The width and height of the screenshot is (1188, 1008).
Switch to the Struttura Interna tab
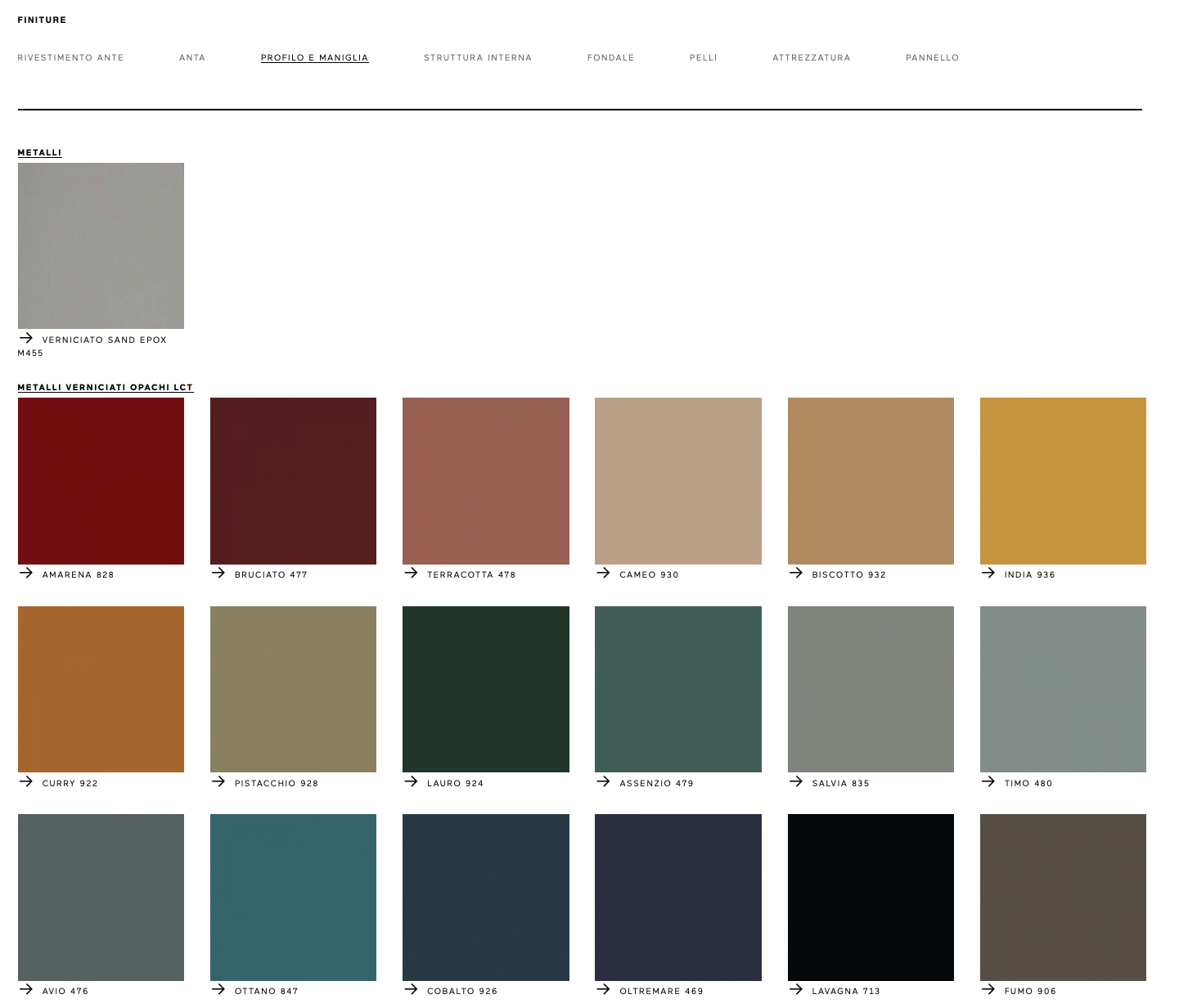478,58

...

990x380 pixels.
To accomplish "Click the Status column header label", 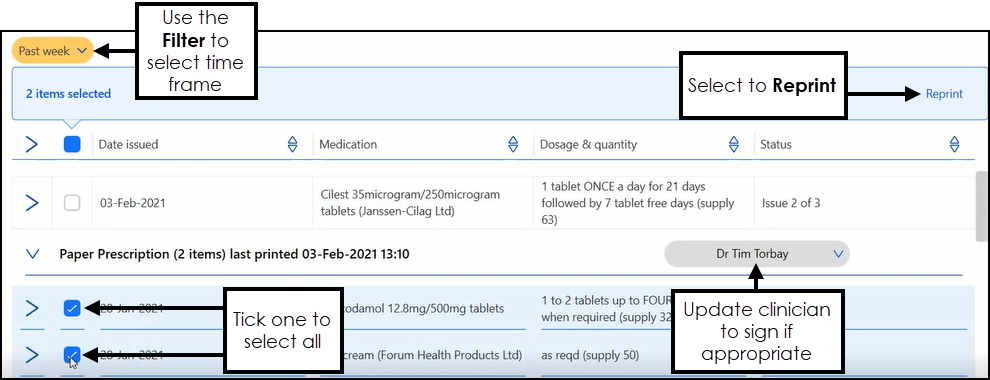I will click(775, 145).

What the exercise asks — Filter the material above down to every line that contains the string "screenshot". Case counts.

Output —
The width and height of the screenshot is (1188, 1008).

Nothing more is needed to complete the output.